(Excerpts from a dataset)
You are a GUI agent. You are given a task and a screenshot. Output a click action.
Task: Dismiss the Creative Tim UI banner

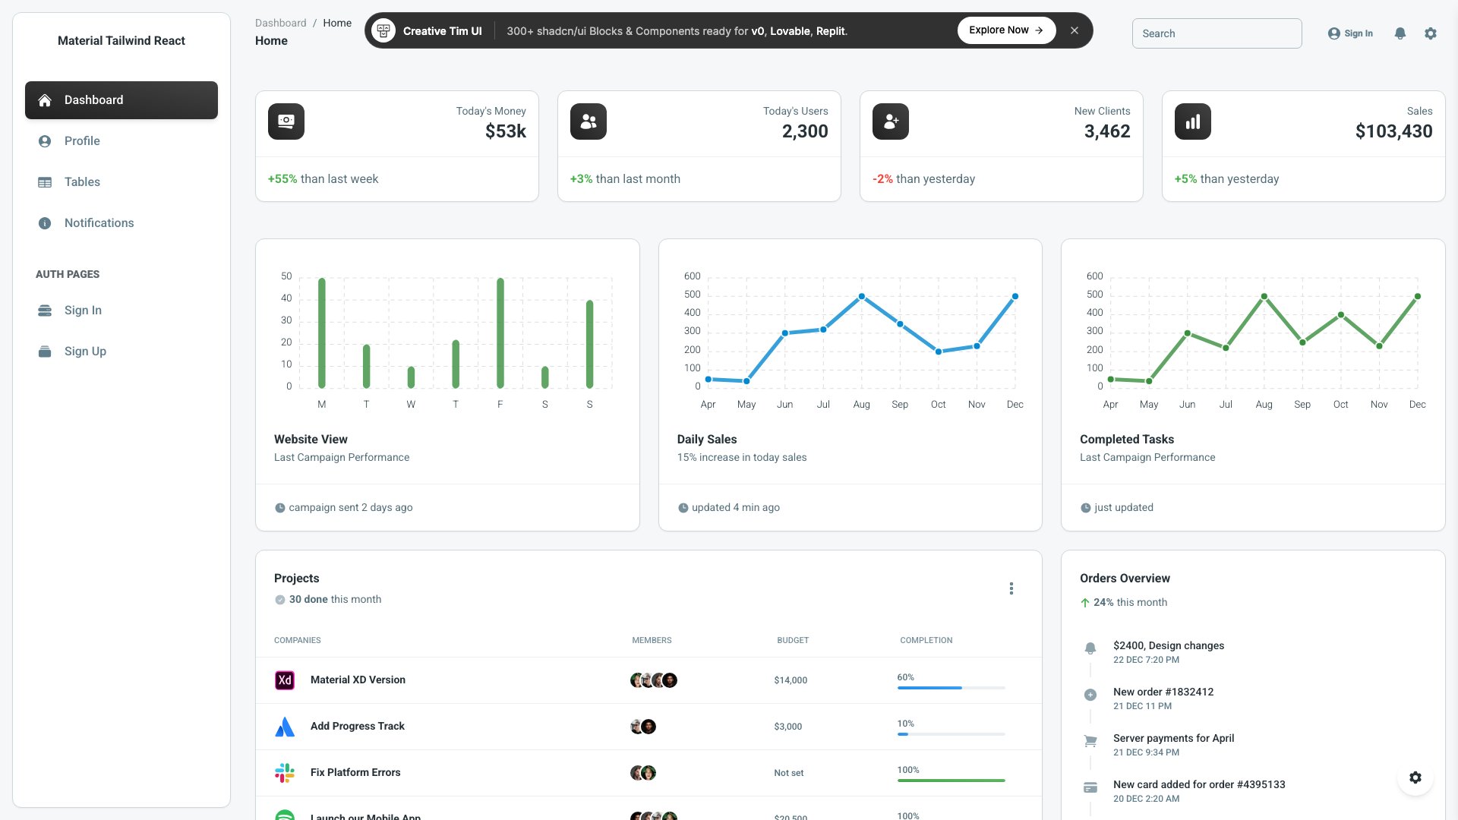(x=1075, y=30)
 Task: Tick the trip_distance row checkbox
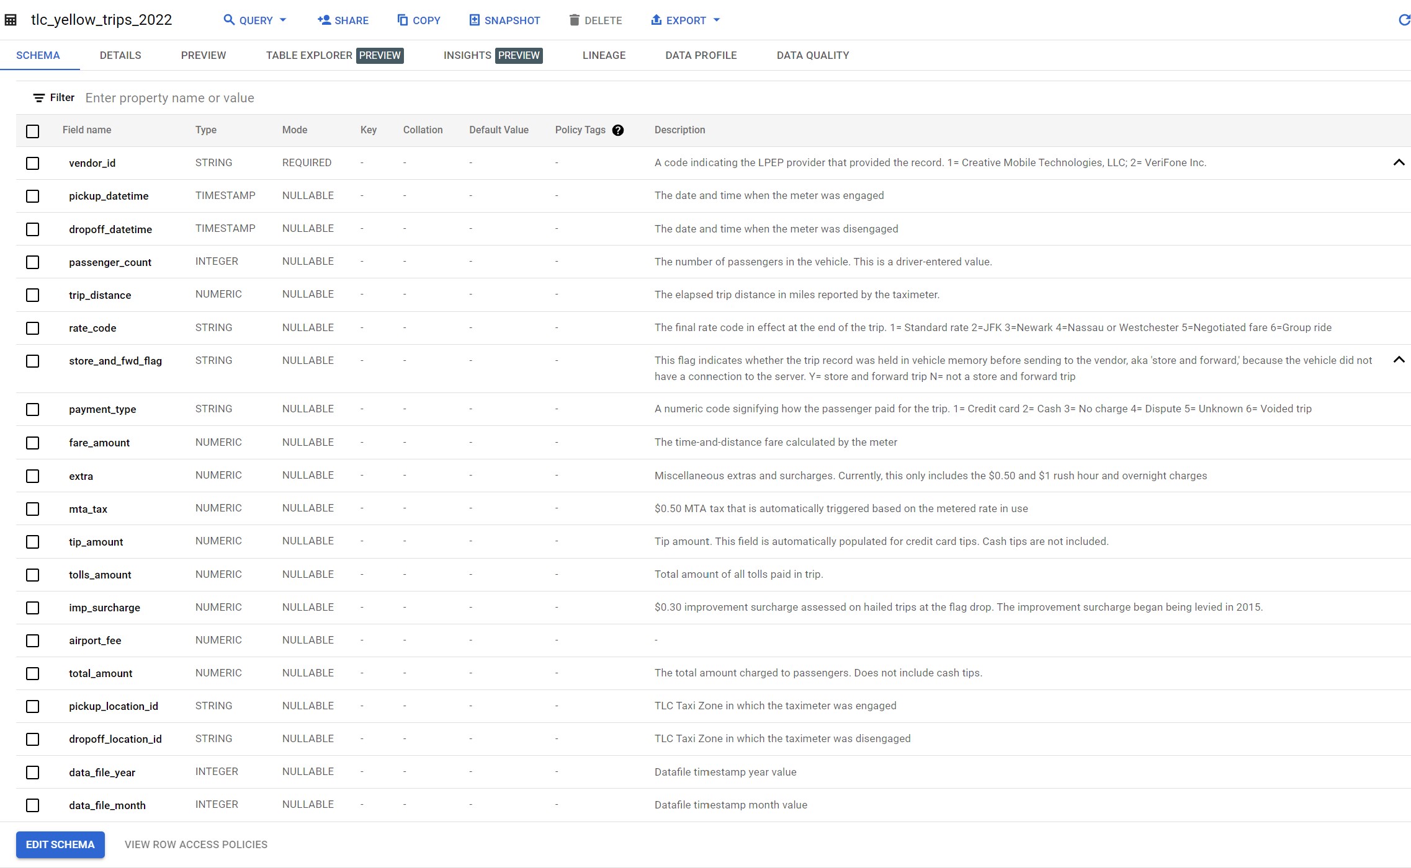point(33,295)
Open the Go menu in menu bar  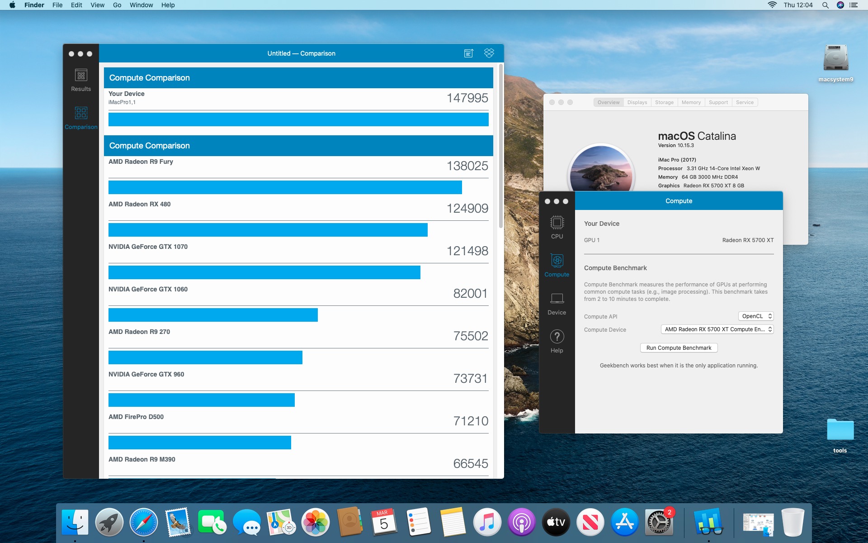tap(117, 5)
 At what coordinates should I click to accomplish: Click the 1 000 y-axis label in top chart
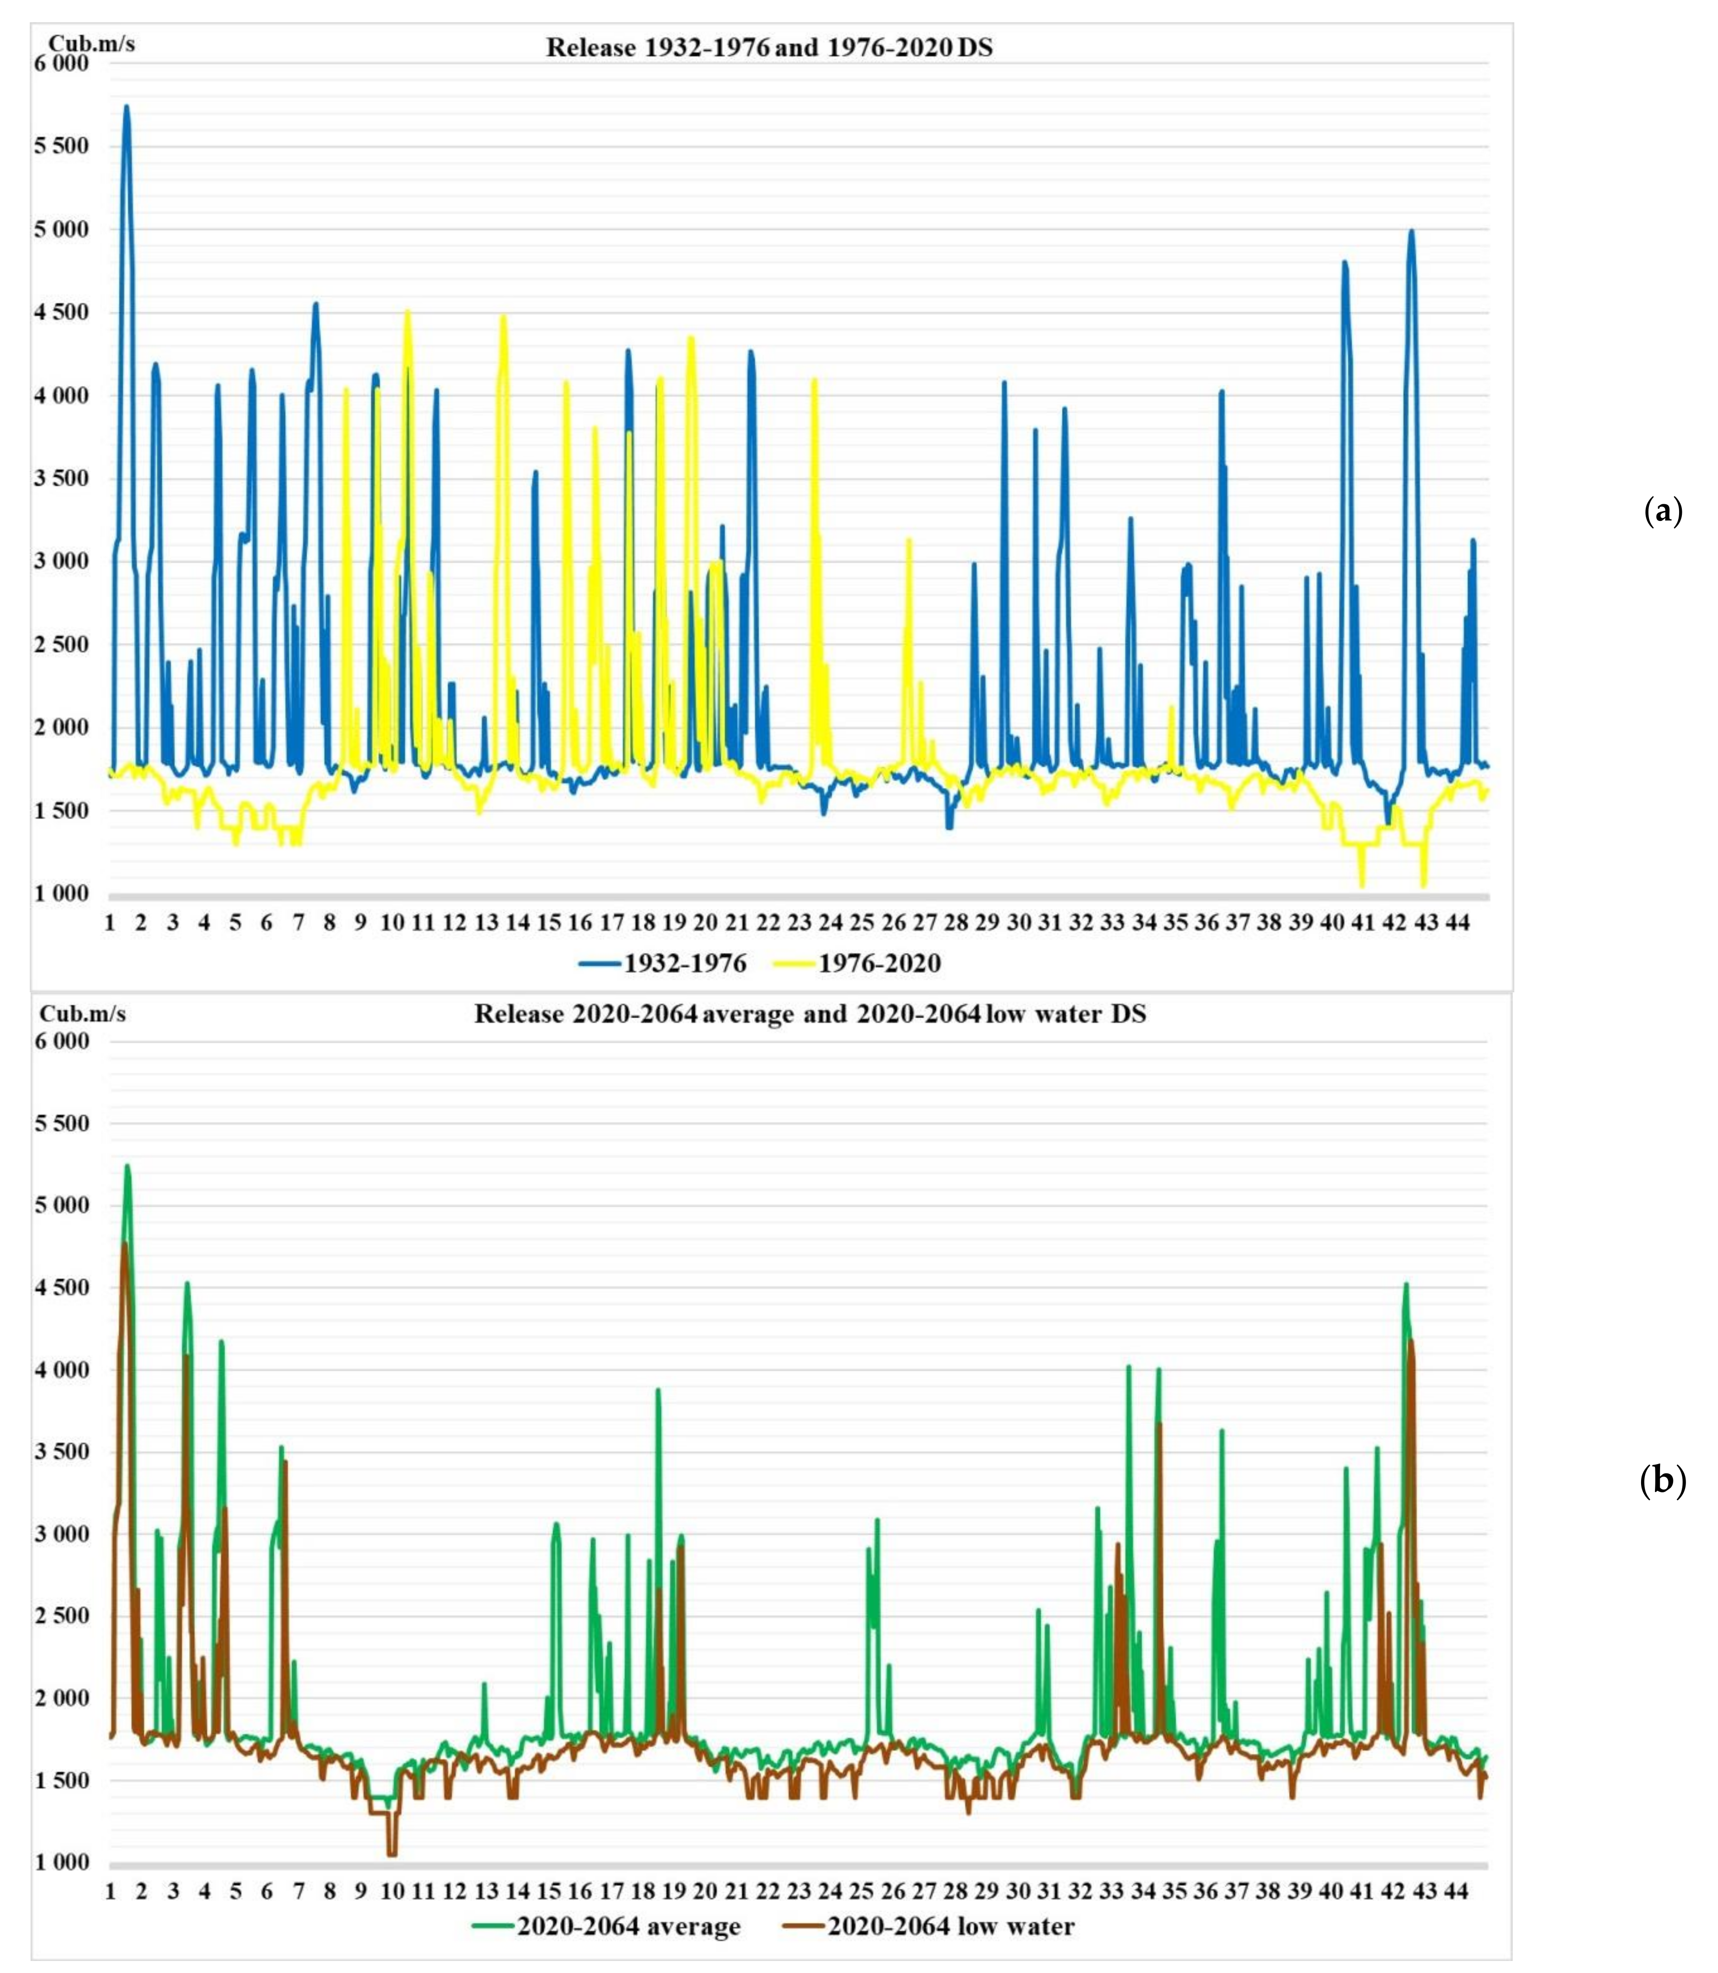coord(61,894)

• **Problem description**: Repeat exactly the lines from the one containing "At what coordinates" through the last line of the records above, both included, and leave out the pictures.

• **Expected answer**:
 At what coordinates should I click to accomplish: Click the 1 000 y-axis label in top chart
coord(61,894)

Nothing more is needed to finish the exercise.